• [Task goal]:
Within the records below is a range that opens at the line with "Advance to next tab with right chevron" and closes at the line with "The height and width of the screenshot is (729, 1365).". Return that range word for word, both ends included, and only that range.

[Opening Listed records section]

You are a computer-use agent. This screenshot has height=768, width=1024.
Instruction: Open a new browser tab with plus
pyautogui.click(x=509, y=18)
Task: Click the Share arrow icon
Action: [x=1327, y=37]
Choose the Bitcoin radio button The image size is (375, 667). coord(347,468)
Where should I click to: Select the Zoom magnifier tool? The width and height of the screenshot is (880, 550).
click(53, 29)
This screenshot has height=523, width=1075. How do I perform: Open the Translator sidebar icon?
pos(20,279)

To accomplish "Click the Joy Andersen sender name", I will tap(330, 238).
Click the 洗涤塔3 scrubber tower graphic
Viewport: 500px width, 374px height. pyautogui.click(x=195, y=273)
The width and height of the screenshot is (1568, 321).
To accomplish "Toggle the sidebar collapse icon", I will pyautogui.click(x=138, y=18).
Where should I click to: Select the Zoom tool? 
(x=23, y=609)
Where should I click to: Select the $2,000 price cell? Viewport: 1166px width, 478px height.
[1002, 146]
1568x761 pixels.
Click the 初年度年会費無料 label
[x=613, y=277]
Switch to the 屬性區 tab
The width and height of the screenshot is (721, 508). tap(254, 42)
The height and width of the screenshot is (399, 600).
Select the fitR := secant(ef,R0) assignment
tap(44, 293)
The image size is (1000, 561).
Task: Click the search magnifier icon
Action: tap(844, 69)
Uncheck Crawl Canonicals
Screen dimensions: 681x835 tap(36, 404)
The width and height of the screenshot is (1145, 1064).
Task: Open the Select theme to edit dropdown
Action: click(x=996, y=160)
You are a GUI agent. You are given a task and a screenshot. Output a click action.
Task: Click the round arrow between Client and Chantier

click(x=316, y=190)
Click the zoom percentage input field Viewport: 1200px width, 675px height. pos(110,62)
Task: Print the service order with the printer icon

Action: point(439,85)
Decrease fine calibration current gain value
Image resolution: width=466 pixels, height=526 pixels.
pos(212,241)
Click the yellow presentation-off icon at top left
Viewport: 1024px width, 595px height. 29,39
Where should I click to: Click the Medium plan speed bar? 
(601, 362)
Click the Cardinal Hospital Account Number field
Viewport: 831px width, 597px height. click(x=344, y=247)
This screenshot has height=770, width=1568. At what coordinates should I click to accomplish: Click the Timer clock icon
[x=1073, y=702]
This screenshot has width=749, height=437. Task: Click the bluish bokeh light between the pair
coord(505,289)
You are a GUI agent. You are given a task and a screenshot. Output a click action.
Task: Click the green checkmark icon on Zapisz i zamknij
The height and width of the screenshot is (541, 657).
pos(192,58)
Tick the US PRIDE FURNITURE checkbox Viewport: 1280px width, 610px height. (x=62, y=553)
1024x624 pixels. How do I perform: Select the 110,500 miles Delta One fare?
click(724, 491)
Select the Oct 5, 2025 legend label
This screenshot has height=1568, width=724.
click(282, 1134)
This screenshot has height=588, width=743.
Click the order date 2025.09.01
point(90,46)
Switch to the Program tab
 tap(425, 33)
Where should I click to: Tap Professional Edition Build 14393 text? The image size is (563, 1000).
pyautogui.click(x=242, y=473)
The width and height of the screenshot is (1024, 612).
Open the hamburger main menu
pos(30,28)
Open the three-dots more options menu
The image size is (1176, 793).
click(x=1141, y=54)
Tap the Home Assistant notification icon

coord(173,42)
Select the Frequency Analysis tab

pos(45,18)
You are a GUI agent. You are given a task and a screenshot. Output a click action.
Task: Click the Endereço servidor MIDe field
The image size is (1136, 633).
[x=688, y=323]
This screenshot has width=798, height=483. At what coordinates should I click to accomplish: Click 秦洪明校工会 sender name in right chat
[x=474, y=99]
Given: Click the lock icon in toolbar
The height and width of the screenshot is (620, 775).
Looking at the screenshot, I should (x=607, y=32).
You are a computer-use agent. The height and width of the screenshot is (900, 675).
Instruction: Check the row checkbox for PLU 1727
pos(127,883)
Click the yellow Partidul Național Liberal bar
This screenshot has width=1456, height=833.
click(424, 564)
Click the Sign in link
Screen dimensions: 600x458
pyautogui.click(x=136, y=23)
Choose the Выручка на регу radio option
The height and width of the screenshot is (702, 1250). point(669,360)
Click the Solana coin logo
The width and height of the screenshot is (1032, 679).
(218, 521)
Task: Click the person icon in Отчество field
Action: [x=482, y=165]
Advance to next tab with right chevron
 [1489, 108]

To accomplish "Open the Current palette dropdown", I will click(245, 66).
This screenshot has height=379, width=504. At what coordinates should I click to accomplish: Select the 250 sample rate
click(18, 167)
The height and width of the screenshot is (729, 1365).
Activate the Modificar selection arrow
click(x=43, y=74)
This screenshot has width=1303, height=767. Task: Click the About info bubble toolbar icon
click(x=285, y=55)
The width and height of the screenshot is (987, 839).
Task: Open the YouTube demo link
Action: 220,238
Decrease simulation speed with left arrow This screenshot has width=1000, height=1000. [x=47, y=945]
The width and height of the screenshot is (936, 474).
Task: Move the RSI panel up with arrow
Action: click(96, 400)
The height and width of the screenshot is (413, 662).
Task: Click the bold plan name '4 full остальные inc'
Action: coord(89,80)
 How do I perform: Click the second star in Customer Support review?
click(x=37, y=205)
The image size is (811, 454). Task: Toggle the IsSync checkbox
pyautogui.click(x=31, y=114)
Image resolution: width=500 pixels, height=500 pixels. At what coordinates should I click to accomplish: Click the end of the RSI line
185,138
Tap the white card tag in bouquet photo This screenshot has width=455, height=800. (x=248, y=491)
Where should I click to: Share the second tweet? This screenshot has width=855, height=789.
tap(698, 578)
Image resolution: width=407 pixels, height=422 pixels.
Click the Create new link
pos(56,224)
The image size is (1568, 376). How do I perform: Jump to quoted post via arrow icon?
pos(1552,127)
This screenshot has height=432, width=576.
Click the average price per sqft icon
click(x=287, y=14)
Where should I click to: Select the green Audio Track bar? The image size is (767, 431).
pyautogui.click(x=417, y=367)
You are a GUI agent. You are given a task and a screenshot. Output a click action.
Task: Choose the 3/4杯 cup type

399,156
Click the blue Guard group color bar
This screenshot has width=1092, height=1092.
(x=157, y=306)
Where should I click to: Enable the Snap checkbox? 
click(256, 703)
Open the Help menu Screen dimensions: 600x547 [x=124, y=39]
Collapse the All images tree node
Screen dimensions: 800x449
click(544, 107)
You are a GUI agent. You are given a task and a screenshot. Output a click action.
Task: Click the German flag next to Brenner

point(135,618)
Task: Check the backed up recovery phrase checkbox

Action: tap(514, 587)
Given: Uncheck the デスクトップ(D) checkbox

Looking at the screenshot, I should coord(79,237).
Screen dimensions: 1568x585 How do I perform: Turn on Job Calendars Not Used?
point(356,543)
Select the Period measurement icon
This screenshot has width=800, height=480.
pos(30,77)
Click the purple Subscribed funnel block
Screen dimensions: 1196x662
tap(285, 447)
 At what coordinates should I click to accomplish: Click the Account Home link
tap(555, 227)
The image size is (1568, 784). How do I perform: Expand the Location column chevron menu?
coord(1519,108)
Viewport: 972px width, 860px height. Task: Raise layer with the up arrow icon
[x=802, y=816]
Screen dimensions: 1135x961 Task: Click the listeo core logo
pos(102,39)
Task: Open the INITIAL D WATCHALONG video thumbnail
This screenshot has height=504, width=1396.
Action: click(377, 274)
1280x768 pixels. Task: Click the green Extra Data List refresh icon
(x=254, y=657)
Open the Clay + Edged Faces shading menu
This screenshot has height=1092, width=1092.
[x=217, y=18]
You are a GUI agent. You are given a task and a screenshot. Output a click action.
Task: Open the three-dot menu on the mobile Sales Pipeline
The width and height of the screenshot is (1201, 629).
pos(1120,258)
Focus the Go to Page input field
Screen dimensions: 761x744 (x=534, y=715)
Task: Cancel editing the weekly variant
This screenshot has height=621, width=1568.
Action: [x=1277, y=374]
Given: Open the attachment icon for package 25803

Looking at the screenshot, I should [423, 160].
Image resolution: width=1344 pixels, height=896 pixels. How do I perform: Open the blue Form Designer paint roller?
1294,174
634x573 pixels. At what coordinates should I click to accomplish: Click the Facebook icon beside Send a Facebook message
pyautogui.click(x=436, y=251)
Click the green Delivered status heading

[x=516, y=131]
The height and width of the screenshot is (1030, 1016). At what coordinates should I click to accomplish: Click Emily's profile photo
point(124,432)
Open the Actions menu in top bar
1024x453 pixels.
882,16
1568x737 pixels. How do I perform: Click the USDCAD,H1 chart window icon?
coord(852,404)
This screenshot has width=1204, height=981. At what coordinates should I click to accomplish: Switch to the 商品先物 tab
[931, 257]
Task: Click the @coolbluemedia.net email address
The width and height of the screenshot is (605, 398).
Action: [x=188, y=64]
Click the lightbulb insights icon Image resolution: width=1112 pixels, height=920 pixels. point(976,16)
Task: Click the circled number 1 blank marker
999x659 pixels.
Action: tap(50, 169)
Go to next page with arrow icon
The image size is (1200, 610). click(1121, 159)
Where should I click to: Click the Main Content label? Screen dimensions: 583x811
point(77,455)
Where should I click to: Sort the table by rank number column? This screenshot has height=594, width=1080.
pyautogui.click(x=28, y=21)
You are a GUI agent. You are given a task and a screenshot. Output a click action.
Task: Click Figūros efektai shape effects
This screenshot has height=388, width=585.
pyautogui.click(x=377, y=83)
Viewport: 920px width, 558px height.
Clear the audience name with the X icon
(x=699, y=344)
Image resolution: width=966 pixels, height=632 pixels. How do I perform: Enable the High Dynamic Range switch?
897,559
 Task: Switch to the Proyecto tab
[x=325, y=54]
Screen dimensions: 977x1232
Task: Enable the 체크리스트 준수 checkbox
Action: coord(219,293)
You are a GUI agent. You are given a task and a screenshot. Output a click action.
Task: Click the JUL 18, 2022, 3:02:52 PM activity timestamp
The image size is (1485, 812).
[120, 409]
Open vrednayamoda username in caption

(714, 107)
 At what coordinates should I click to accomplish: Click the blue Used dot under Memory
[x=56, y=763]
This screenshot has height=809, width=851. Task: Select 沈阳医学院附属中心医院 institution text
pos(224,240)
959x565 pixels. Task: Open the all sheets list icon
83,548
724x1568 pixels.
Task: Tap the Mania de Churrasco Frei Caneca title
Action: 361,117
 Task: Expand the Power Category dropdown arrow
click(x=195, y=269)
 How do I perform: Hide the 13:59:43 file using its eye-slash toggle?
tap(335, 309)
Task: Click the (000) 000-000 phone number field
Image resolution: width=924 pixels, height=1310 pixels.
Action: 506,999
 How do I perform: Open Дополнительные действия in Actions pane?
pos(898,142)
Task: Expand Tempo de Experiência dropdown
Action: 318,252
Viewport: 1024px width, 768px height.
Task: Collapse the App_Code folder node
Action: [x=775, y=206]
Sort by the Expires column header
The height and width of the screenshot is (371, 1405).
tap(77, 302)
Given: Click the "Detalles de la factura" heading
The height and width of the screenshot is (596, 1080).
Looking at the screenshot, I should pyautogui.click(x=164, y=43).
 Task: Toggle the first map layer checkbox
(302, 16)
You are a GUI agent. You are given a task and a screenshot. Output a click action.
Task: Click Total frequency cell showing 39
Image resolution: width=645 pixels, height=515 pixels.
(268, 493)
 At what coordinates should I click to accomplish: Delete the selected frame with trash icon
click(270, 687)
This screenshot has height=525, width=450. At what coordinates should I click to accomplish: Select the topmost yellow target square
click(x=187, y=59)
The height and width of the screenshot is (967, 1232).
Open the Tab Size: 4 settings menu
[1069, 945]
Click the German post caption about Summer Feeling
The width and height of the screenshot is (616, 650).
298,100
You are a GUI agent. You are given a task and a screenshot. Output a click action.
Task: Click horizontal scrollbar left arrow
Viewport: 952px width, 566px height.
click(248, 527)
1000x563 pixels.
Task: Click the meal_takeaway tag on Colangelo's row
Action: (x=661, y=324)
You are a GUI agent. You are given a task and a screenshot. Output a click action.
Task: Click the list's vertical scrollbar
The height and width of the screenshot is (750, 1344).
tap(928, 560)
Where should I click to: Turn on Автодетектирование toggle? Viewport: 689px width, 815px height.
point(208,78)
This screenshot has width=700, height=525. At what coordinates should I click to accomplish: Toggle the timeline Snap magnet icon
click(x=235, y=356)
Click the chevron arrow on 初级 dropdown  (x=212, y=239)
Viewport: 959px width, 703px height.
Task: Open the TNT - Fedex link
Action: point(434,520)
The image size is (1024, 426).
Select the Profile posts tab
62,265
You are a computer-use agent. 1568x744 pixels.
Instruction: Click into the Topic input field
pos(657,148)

[Closing Listed records section]

• [Task solution]:
Advance to next tab with right chevron
 [1489, 108]

To accomplish "Open the Current palette dropdown", I will click(245, 66).
This screenshot has height=379, width=504. At what coordinates should I click to accomplish: Select the 250 sample rate
click(18, 167)
The height and width of the screenshot is (729, 1365).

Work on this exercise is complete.